Rano błądzimy trochę po okolicy, aby znależć przystanek autobusu 152 na lotnisko. W końcu znajdujemy przystanek i docieramy na lotnisko.
Ten lot był rezerwowany już w Sajgonie w biurze Vietnam Airlines. Myślałem, że VA będą obsługiwali ten lot. Okazało się jednak, że jest on obsługiwany przez China Airlines. Nie wiem jaki był to model samolotu, ale był ogromny. Muszę też powiedzieć, że miał bardzo dużo miejsca na nogi i w ogóle po zajęciu miesca byłem mile zaskoczony tym co zobaczyłem w środku. Samolot bez problemu oderwał sie od powierzchni lotniska w Sajgonie, nastąpił seriws (tu chyba nie było orzeszków) i po jakiejś 1,5 godziny wylądowaliśmy gładko w Danang. My wysiedliśmy, a samolot poleciał dalej. China Airlines wywarło na mnie bardzo pozytywne wrażenie i do tej pory się ono nie zmieniło. Mam nadzieję, że przyjdzie mi jeszcze skorzystać z tych linii lotniczych.
Po wylądowaniu bierzemy taksówkę i jedziemy wzdłóz wybrzeża do Hoi Ann. Taksówkarz zawozi nas do hotelu - nocleg za 15 USD. Pokój czysty i jest basen w hotelu. Zostajemy!

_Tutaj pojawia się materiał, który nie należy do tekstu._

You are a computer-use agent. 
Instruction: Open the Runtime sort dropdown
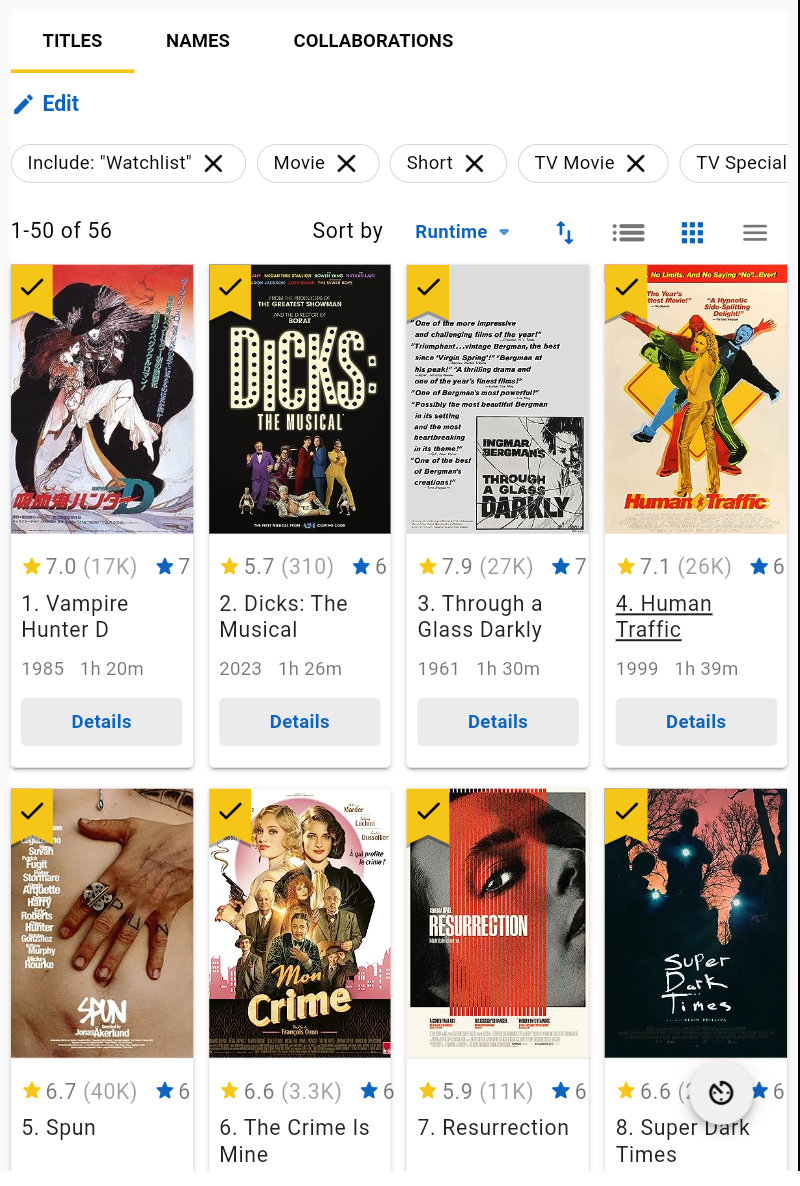coord(462,231)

Samo Hoi Ann jest miejscem niesamowitym. Nieco podobnym do Luang Prabang. Setki lampionów, knajp, sklepów krawieckich. Oglądamy pagody i mostek japoński. Ma ponoć około 500 lat! Jednak bez biletów nie oglądamy wszystkiego. Kolację jemy w fajnej knajpie z kiełkującym ryżem na stolikach. Jaka szkoda, że cały Wietnam nie ma tutejszej architektury i tutejszej atmosfery.
Wracając do hotelu zahaczamy o sklepy z konfekcją. Zamawiam 2 garnitury i płaszcz. Będą gotowe następnego dnia. Pływamy jeszcze w hotelowym basenie i idziemy spać.